● Stored data entries
======
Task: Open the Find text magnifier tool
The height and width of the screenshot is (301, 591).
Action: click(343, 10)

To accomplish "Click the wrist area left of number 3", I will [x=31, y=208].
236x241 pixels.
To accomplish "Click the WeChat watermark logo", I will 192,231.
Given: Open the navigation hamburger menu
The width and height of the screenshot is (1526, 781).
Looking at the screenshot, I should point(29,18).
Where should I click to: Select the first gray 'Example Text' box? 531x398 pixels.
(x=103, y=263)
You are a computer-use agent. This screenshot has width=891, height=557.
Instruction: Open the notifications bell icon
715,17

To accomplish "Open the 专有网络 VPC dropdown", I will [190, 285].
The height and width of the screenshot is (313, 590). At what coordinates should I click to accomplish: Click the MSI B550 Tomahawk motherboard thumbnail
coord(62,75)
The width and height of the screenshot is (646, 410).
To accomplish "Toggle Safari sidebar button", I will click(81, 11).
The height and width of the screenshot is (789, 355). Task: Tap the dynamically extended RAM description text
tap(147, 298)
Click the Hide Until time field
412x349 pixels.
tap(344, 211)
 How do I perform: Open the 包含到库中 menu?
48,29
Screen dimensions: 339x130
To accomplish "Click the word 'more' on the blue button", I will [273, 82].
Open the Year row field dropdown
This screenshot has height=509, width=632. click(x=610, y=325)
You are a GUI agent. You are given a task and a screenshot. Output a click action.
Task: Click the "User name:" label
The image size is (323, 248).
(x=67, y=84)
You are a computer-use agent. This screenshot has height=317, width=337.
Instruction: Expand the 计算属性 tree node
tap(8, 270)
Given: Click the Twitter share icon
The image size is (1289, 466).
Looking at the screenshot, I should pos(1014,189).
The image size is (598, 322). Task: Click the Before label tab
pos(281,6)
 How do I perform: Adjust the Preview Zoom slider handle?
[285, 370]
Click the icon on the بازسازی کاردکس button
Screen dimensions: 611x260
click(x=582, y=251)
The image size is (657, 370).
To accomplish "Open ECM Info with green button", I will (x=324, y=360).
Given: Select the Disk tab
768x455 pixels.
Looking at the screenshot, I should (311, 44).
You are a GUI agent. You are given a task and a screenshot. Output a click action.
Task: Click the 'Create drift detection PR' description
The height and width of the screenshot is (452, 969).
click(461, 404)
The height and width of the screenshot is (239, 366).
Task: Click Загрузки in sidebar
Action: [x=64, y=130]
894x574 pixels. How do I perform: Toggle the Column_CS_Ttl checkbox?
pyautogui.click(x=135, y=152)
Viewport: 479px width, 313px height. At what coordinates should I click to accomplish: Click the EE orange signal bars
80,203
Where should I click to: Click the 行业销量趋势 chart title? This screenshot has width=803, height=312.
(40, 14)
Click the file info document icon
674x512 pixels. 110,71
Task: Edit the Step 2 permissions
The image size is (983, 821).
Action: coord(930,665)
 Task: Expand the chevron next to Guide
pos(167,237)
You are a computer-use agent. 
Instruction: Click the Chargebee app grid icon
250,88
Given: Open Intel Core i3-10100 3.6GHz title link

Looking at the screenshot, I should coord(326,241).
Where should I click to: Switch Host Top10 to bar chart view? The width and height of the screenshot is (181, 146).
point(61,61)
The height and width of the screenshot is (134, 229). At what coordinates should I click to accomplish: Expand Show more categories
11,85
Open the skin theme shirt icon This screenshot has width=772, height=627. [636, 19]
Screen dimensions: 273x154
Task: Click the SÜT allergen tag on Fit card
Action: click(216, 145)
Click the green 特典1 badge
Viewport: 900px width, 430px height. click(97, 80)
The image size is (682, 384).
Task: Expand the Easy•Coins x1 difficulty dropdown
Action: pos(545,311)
======
● ACTIVITY
An exact copy of every line above is what this asks for.

● ANSWER TO THIS EXERCISE
Task: Open the Find text magnifier tool
The height and width of the screenshot is (301, 591).
Action: click(343, 10)

To accomplish "Click the wrist area left of number 3", I will [x=31, y=208].
236x241 pixels.
To accomplish "Click the WeChat watermark logo", I will 192,231.
Given: Open the navigation hamburger menu
The width and height of the screenshot is (1526, 781).
Looking at the screenshot, I should point(29,18).
Where should I click to: Select the first gray 'Example Text' box? 531x398 pixels.
(x=103, y=263)
You are a computer-use agent. This screenshot has width=891, height=557.
Instruction: Open the notifications bell icon
715,17

To accomplish "Open the 专有网络 VPC dropdown", I will [190, 285].
The height and width of the screenshot is (313, 590). At what coordinates should I click to accomplish: Click the MSI B550 Tomahawk motherboard thumbnail
coord(62,75)
The width and height of the screenshot is (646, 410).
To accomplish "Toggle Safari sidebar button", I will click(81, 11).
The height and width of the screenshot is (789, 355). Task: Tap the dynamically extended RAM description text
tap(147, 298)
Click the Hide Until time field
412x349 pixels.
tap(344, 211)
 How do I perform: Open the 包含到库中 menu?
48,29
Screen dimensions: 339x130
To accomplish "Click the word 'more' on the blue button", I will [273, 82].
Open the Year row field dropdown
This screenshot has height=509, width=632. click(x=610, y=325)
You are a GUI agent. You are given a task and a screenshot. Output a click action.
Task: Click the "User name:" label
The image size is (323, 248).
(x=67, y=84)
You are a computer-use agent. This screenshot has height=317, width=337.
Instruction: Expand the 计算属性 tree node
tap(8, 270)
Given: Click the Twitter share icon
The image size is (1289, 466).
Looking at the screenshot, I should pos(1014,189).
The image size is (598, 322). Task: Click the Before label tab
pos(281,6)
 How do I perform: Adjust the Preview Zoom slider handle?
[285, 370]
Click the icon on the بازسازی کاردکس button
Screen dimensions: 611x260
click(x=582, y=251)
The image size is (657, 370).
To accomplish "Open ECM Info with green button", I will (x=324, y=360).
Given: Select the Disk tab
768x455 pixels.
Looking at the screenshot, I should (311, 44).
You are a GUI agent. You are given a task and a screenshot. Output a click action.
Task: Click the 'Create drift detection PR' description
The height and width of the screenshot is (452, 969).
click(461, 404)
The height and width of the screenshot is (239, 366).
Task: Click Загрузки in sidebar
Action: [x=64, y=130]
894x574 pixels. How do I perform: Toggle the Column_CS_Ttl checkbox?
pyautogui.click(x=135, y=152)
Viewport: 479px width, 313px height. At what coordinates should I click to accomplish: Click the EE orange signal bars
80,203
Where should I click to: Click the 行业销量趋势 chart title? This screenshot has width=803, height=312.
(40, 14)
Click the file info document icon
674x512 pixels. 110,71
Task: Edit the Step 2 permissions
The image size is (983, 821).
Action: coord(930,665)
 Task: Expand the chevron next to Guide
pos(167,237)
You are a computer-use agent. 
Instruction: Click the Chargebee app grid icon
250,88
Given: Open Intel Core i3-10100 3.6GHz title link

Looking at the screenshot, I should coord(326,241).
Where should I click to: Switch Host Top10 to bar chart view? The width and height of the screenshot is (181, 146).
point(61,61)
The height and width of the screenshot is (134, 229). At what coordinates should I click to accomplish: Expand Show more categories
11,85
Open the skin theme shirt icon This screenshot has width=772, height=627. [636, 19]
Screen dimensions: 273x154
Task: Click the SÜT allergen tag on Fit card
Action: click(216, 145)
Click the green 特典1 badge
Viewport: 900px width, 430px height. click(97, 80)
The image size is (682, 384).
Task: Expand the Easy•Coins x1 difficulty dropdown
Action: pos(545,311)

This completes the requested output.